Role of particle-intrinsic parameters, experimental conditions and interactions in magnetic fluid hyperthermia

D. VALDÉS; E. LIMA JR.; R.D. ZYSLER; G.F. GOYA; E. DE BIASI

Roma

Congreso; 3NANO; 2022

3NANO

Many works have provided a deeper insight into the power absorption of single-domain magnetic nanoparticles (MNP) in magnetic fluid hyperthermia (MFH), both through experimental and theoretical approaches. However, the role of all parameters relevant to the magnetic relaxation remains a matter of debate. Particularly, there are contrasting results on the effect of interactions for elongated arrangements, reporting beneficial and detrimental effects on the specific power absorption (SPA).Through the simulation of MNP systems with different particle-intrinsic parameters (size, anisotropy) and experimental conditions (frequency, interactions), we determined four regions (I-IV) of magnetic behavior as a function of relative anisotropy (anisotropy field with respect to the amplitude of the ac field), that dictate the SPA in MFH experiments.The limits between regions change with all of these parameters.

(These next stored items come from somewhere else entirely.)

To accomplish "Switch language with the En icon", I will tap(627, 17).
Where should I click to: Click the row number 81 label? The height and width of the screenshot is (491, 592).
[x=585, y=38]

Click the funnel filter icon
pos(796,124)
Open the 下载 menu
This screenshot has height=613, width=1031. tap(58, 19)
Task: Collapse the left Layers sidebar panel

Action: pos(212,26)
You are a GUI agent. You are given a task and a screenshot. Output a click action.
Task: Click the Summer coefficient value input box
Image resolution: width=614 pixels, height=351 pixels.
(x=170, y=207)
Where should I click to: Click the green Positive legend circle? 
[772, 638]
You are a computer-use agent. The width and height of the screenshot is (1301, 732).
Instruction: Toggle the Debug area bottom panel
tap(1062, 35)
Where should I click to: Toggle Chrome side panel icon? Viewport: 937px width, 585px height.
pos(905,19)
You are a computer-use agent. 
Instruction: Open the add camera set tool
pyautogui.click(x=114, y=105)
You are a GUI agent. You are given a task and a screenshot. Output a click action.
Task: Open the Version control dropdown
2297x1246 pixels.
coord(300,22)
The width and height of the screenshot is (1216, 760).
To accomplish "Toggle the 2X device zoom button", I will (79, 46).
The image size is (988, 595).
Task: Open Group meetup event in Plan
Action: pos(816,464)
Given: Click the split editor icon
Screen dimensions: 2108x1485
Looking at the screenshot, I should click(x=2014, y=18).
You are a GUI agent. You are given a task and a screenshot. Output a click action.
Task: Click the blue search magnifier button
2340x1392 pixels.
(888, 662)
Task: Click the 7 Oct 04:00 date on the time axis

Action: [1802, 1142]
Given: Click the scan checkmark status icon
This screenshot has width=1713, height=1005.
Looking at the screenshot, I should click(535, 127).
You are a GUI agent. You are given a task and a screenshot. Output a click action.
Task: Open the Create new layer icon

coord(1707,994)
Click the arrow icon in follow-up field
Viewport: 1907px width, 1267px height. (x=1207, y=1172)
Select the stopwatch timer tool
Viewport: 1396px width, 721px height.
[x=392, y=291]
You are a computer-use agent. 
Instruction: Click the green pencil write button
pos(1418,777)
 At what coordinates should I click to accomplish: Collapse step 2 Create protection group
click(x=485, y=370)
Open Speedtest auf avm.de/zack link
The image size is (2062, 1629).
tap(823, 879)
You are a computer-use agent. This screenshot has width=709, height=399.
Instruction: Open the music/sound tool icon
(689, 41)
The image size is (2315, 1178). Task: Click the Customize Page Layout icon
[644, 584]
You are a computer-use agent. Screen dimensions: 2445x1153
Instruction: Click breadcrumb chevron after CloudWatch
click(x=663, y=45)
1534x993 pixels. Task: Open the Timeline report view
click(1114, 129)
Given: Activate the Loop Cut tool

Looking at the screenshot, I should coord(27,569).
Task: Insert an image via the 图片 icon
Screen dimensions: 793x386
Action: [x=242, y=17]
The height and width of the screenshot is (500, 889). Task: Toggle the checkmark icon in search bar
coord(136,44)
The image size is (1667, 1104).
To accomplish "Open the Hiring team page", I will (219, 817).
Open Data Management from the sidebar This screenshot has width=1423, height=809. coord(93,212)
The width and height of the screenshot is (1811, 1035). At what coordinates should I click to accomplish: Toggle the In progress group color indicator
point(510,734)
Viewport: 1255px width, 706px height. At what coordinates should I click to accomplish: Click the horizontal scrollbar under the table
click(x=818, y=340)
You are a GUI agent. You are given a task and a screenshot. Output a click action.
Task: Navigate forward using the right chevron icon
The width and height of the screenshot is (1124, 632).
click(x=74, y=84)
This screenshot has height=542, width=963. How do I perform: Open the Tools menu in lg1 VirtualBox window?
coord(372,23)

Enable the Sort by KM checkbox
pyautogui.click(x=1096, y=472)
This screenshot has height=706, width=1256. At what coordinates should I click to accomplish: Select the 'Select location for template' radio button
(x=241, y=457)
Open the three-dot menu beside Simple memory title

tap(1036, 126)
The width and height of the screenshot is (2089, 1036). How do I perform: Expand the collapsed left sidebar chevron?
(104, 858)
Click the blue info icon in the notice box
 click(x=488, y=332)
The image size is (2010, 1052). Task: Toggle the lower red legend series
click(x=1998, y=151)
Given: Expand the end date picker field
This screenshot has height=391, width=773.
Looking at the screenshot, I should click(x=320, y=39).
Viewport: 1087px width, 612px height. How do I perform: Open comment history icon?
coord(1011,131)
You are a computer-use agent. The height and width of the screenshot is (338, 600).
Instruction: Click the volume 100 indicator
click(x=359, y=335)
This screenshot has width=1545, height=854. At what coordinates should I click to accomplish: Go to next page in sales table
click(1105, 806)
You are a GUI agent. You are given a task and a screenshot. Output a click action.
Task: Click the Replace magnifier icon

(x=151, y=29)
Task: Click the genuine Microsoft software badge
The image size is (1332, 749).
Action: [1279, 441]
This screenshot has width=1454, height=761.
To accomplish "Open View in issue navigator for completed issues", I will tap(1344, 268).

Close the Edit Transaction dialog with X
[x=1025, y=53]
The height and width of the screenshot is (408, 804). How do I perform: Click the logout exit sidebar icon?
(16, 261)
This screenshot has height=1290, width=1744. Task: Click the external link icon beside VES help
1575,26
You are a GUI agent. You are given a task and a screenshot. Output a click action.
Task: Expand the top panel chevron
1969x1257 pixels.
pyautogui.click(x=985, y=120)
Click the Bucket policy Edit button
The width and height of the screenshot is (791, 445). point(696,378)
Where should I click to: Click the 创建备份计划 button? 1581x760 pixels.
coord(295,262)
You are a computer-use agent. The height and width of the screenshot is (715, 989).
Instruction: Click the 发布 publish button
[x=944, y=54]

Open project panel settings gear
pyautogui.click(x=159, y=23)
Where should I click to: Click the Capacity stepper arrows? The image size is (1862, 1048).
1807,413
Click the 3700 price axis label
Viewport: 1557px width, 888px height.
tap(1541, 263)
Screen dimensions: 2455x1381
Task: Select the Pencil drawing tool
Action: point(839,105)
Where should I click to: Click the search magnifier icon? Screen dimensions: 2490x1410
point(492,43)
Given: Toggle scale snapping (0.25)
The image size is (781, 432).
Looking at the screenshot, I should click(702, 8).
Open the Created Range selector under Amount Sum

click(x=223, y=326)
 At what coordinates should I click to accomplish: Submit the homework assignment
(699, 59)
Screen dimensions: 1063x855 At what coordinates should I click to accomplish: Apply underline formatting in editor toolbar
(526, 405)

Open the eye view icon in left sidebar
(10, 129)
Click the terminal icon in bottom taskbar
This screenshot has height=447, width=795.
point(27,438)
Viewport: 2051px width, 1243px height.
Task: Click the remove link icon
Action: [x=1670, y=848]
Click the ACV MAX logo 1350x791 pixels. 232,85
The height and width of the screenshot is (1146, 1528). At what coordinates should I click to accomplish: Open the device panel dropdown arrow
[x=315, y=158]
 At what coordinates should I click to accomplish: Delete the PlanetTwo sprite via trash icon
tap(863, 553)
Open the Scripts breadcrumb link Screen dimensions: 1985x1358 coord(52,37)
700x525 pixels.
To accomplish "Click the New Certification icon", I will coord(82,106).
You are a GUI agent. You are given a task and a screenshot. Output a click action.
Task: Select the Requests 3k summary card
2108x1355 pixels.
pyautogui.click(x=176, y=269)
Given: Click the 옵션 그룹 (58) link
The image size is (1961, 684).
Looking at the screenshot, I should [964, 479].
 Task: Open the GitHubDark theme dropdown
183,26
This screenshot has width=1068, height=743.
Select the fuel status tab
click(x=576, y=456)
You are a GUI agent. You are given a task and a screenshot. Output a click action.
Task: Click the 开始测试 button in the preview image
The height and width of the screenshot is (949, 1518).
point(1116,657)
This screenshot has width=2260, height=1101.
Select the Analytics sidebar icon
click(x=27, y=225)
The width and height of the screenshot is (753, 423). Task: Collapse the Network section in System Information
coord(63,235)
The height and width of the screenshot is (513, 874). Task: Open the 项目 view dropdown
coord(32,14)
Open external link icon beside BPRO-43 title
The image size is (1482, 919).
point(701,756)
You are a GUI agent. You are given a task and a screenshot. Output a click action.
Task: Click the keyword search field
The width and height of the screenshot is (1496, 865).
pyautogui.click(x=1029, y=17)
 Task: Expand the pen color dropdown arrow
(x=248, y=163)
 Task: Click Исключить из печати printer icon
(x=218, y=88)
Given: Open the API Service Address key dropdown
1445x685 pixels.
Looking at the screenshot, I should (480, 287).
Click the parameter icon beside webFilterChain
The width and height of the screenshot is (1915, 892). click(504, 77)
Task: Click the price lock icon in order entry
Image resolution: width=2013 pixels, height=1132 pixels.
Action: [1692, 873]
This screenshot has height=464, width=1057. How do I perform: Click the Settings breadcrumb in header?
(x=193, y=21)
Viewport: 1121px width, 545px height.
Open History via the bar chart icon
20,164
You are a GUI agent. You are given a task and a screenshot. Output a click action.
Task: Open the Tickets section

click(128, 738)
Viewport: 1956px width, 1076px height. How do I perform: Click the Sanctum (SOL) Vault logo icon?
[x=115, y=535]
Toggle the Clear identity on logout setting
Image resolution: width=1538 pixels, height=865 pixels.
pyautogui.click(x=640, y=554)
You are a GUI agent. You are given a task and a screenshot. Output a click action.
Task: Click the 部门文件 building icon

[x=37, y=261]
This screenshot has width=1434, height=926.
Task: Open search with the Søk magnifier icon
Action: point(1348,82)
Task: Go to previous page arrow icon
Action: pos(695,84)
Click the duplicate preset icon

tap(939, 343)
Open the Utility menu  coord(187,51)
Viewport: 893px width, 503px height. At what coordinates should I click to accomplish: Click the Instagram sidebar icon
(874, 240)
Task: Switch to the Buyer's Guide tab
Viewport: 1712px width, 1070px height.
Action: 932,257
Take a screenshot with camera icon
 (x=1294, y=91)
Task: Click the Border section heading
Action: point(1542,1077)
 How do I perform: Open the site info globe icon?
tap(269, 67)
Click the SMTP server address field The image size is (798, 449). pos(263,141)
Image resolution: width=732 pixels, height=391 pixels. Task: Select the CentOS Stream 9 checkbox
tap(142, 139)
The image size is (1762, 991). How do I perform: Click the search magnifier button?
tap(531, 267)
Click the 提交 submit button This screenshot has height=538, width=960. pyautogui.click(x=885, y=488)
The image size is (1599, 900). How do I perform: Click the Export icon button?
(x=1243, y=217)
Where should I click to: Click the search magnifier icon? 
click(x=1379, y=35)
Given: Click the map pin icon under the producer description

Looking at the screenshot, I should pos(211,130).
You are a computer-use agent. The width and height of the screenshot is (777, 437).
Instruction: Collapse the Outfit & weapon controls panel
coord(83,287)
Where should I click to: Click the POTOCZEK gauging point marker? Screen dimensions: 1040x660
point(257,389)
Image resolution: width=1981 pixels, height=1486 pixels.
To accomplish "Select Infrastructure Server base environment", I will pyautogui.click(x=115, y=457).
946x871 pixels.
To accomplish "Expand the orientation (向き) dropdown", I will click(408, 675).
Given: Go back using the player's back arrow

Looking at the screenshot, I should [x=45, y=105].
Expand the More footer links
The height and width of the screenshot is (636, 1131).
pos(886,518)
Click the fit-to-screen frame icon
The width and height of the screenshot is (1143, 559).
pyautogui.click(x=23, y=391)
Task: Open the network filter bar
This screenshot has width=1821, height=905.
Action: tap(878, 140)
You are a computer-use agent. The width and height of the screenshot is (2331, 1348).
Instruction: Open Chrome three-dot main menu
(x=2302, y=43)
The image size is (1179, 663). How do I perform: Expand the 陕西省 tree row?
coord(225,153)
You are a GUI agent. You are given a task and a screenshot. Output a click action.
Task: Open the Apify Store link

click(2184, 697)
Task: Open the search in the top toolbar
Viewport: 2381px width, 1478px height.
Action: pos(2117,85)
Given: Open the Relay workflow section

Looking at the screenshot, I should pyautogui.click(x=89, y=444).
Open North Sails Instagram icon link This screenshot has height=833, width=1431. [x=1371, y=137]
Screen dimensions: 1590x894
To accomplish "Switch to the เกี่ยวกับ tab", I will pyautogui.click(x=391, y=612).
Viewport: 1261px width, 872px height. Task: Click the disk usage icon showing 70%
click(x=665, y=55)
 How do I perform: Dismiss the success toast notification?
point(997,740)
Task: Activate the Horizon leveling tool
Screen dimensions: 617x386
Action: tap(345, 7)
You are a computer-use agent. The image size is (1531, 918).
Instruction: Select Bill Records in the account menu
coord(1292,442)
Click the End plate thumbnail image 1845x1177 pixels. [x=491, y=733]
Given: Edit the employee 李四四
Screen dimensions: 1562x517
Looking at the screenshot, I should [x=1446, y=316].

We analyzed elongated MNP arrangements and found out that, for the low relative anisotropy range, dipolar interactions increase the SPA while they are detrimental for the range of high relative anisotropy. This resolves seemingly contradictory results of interaction effects in this kind of aggregates reported in the literature. We explained the mechanism involved in the enhancement of the SPA by dipolar interactions at the low anisotropy regime, which is related to an increase in coercivity caused by the shift between the local and the applied magnetic field.We also provided a simple, analytical tool aimed at the design of MNPs and the choice of the experimental conditions for optimal heating. Through the thermal interpretation of its validity range, we conclude that systems with low-thermal-fluctuation influence are the best candidates for MFH due to their high SPA values.